Now, in case you feel I’m over identifying with these two highly successful people, I promise you, I have no such delusions of grandeur, but I do find it supportive to hear that I don’t need algebra or complicated long division sums to be able to run a very motivated company of people, and that in Branson's experience, people skills are arguably one of the top requirements. Bartlett summarises the learning as this .

“The truth is, your destination will be defined by the sum total of the ingenuity, ideas and execution of the group of people that you assemble. Every great idea, everything that you create, your marketing, your products, your strategy – all of it will come from the minds of the people you hire. “

He finishes “You are a recruitment company – that’s your priority and founders that realise this, build world changing companies."

So coming back to my original point, if I have a skill, then it's building a learning environment where our team can still develop while focusing on what they excel at (rather than emphasising what they don't).

Heady stuff!

Now to product.

Le Creuset usually bombard us with offers at this time year and a couple that caught my eye in the shop earlier, were their new sets of two “Round Eared Gratin Dishes”, and in contrast their Special purchase “22cm TNS Frying pan” for only seventy eight quid.

Le Creuset Deep Round Dishes 20cm & 24cm.

 You may have  noticed that I described them as “Round Eared Gratin Dishes”, which is the name that Le Creuset would have given them in the past. The current description of "Round Dishes" lacks any imagination, in my opinion. Very similar in fact to when they ceased using the word “Cocotte” in favour of the word “Casserole” and they did the same with what they now call the “Shallow Casserole” which used to have the much more sexy French name “Buffet Casserole". Why did they do this…? Because they feared we poor English wouldn’t understand “Cocotte”…?  I find this dumbing down irritating. And, it can be a problem when the marketing department of the company hold such sway, having little or no soul or respect for tradition.

Ok, rant over, they are, despite these shortcomings, an extremely nice and good bunch of people, who have bent over backwards over the years to support us, as a small retailer and its partly because of this support that we do so much of their product range. That and the fact the colours look fantastic and sell well!

Well, so be they “Round Eared Gratin Dishes” or merely “Round Dishes” they are very French and Le Creuset in appearance, with their traditional ears (handles) and entirely practical sizes 20cm and 24cm, for doing anything from a gratin to serving vegetables. Lovely product, crap name. The RRP is £78.00.  Available in Volcanic, Cerise, Azure Blue, Nectar & Flint.  We are price matching at present at only £65.00.

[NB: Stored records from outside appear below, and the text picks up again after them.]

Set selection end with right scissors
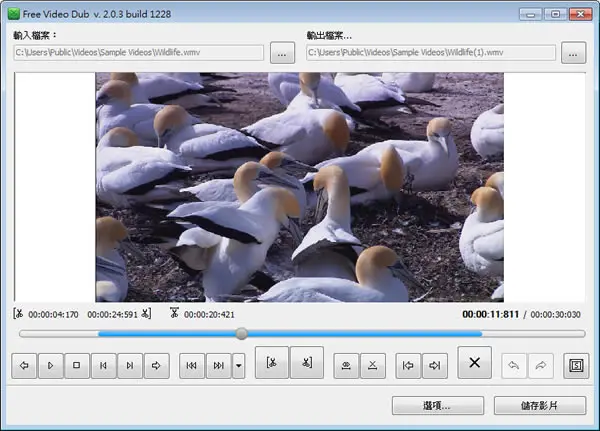Screen dimensions: 600x431 coord(307,362)
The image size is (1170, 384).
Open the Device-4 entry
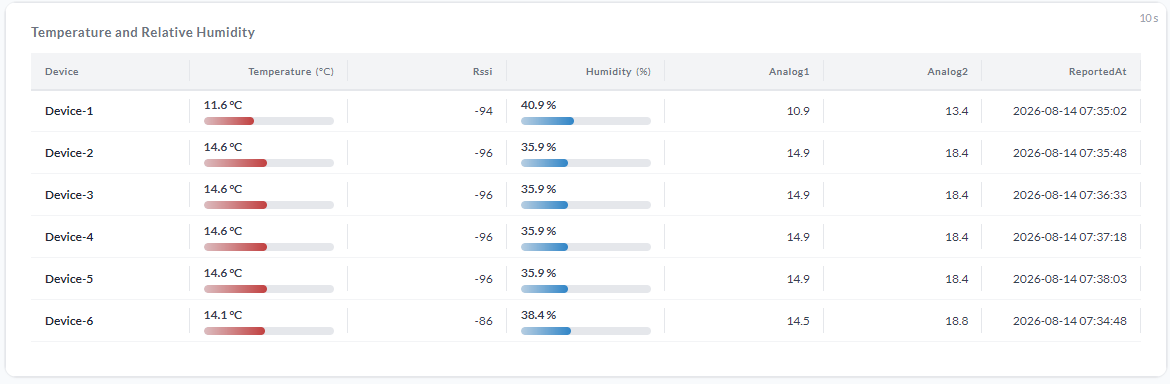coord(69,237)
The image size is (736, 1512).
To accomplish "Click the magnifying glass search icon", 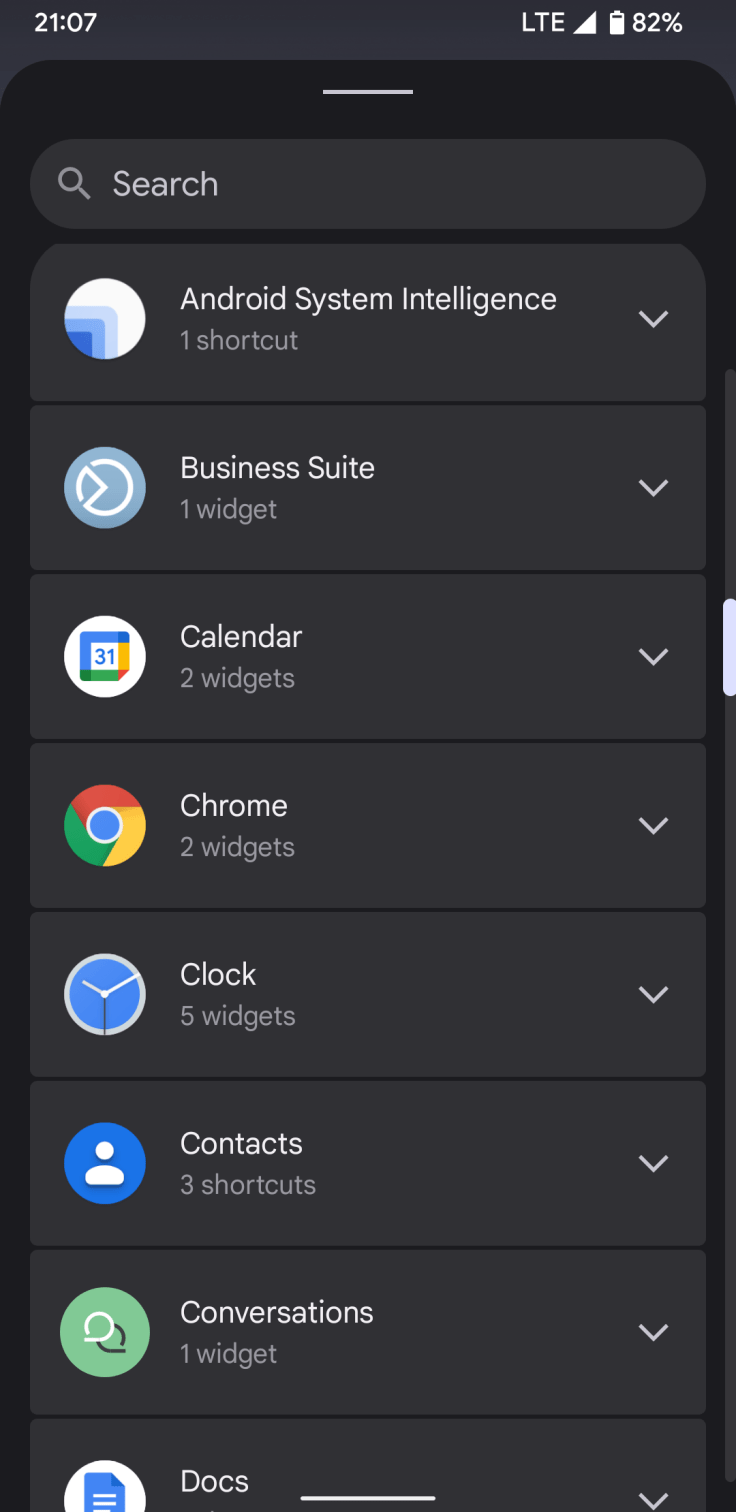I will [75, 184].
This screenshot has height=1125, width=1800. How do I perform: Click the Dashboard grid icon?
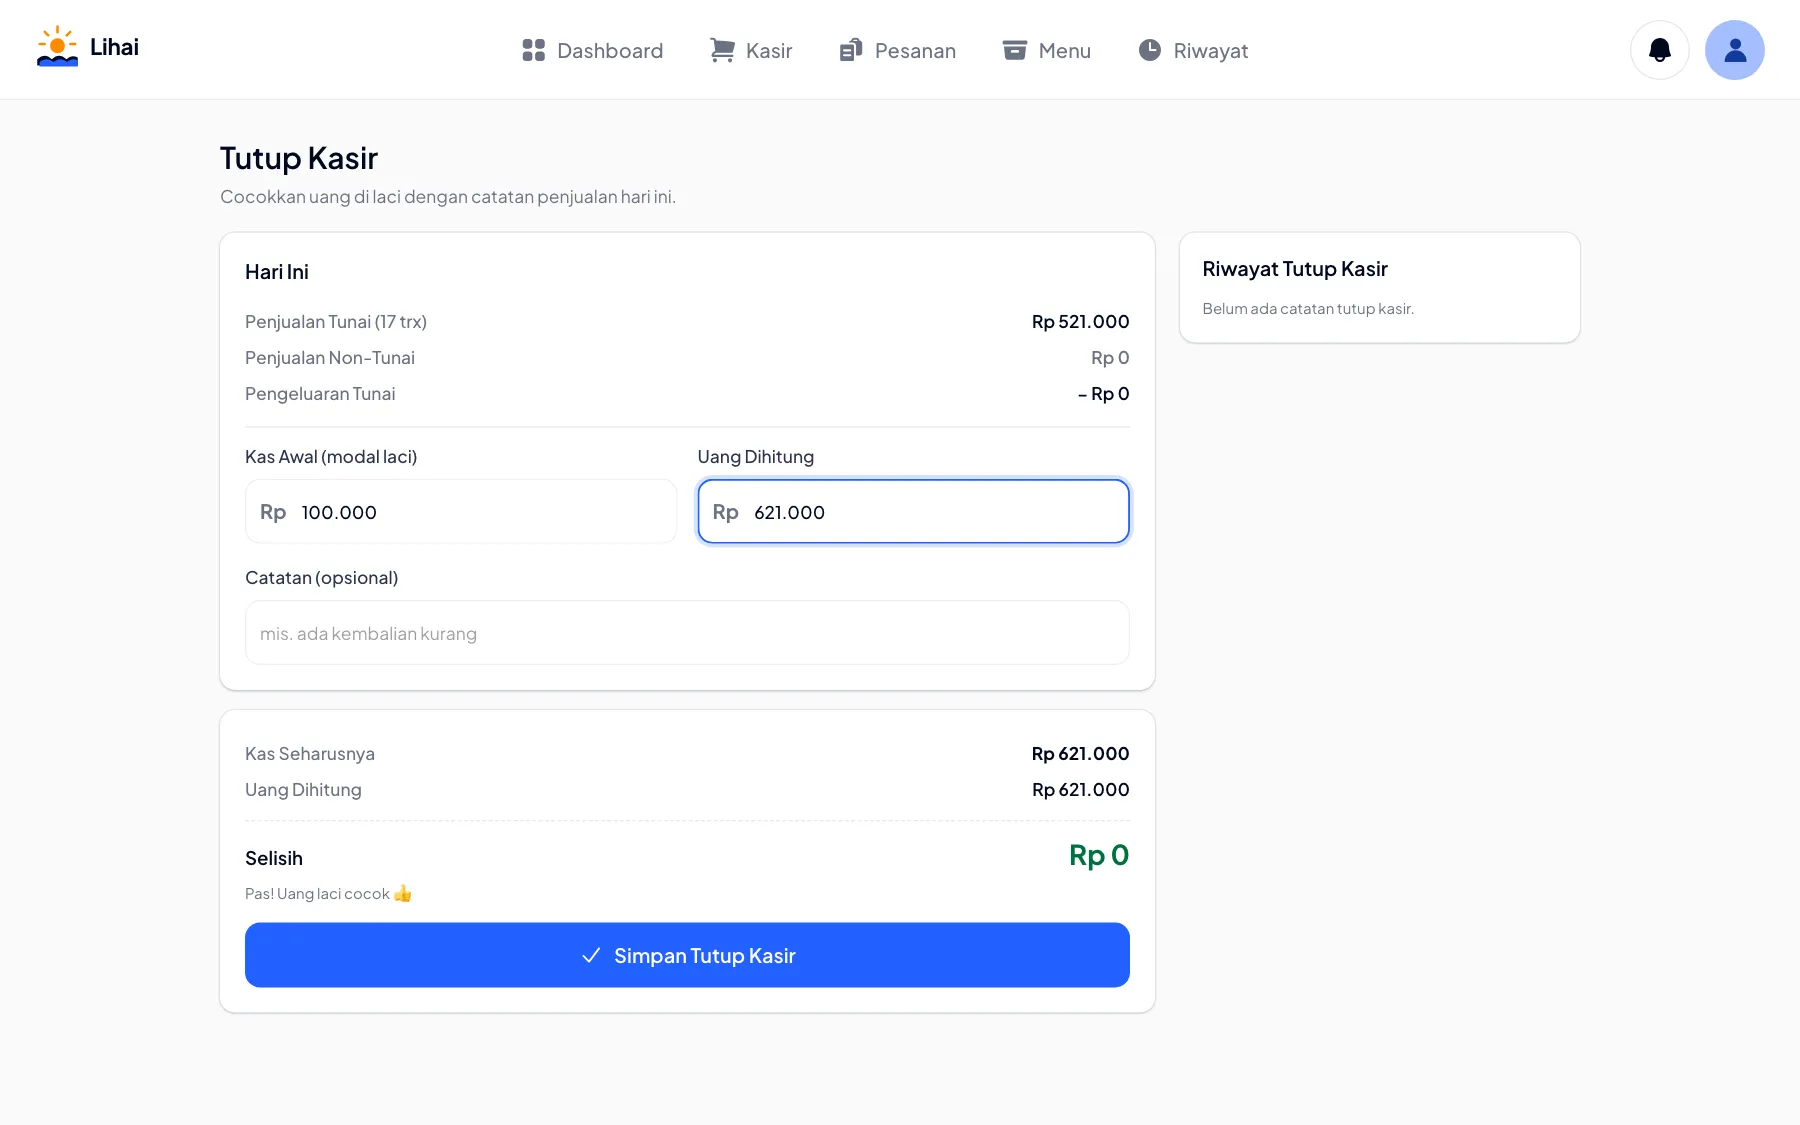[533, 50]
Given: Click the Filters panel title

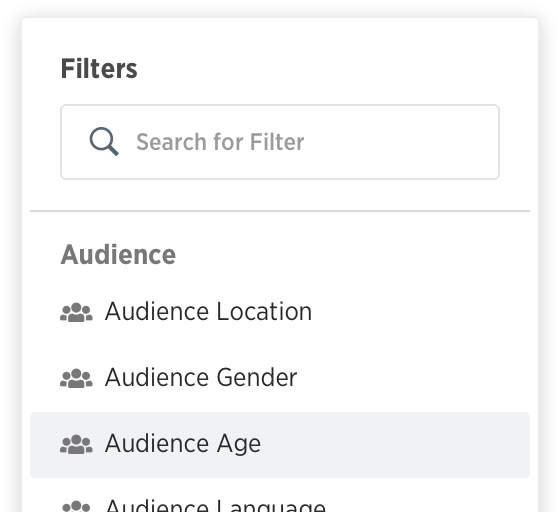Looking at the screenshot, I should click(99, 69).
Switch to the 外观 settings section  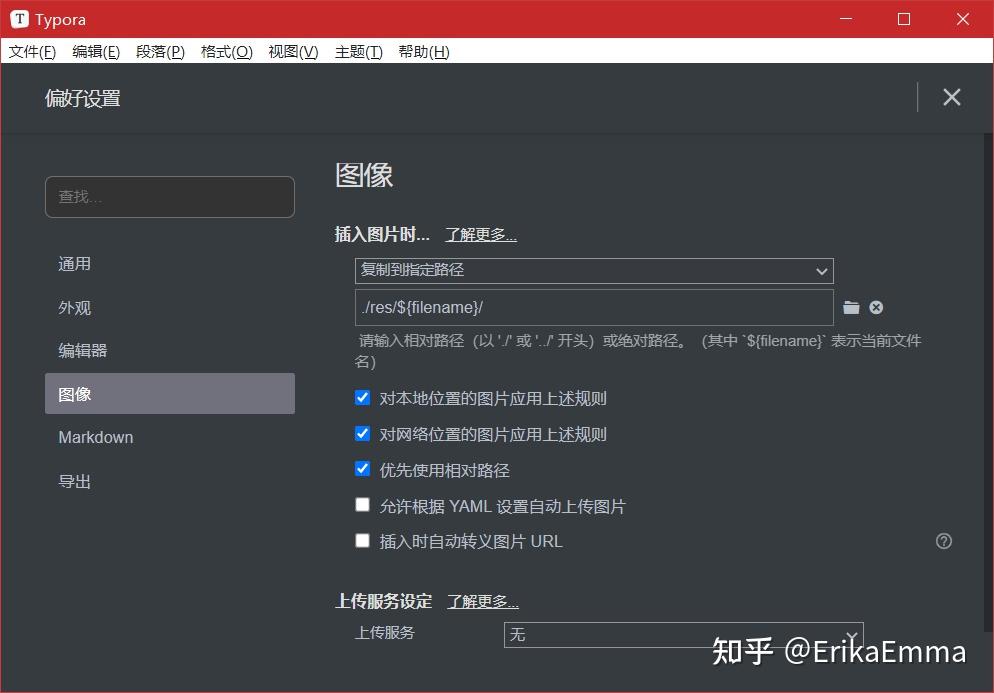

Le Creuset TNS 22cm Frying Pan.

A very nice small Frying pan, good for an omelette for one or two people, scrambled eggs ditto, would also do a modest fry up pretty well too. It’s at the impressively low price of £78.00.

Le Creuset TNS Casserole Shallow 28cm (Used to be called Buffet Casserole!)

A last minute addition. This is a great piece, with capacity to produce food for at least 6 people. Food always looks very good in wide shallow casseroles and the impact of cooking in this casserole is no exception. Its full RRP is £185, the offer price is £135 and at present we are price matching at £119… a significant saving!


Well that is it for this week. Oh, one last thing, the Riedel event on the 25th October  almost sold out last weekend, but there are 3 tickets left at the time of writing.

This week I’ve chosen Winston Churchill to have the last word.

"I am always ready to learn, although I do not always like being taught."

How many times in my life have thought I knew better, only to be proved wrong, and learned yet another lesson…the hard way.

I hope you have a pleasant and peaceful weekend.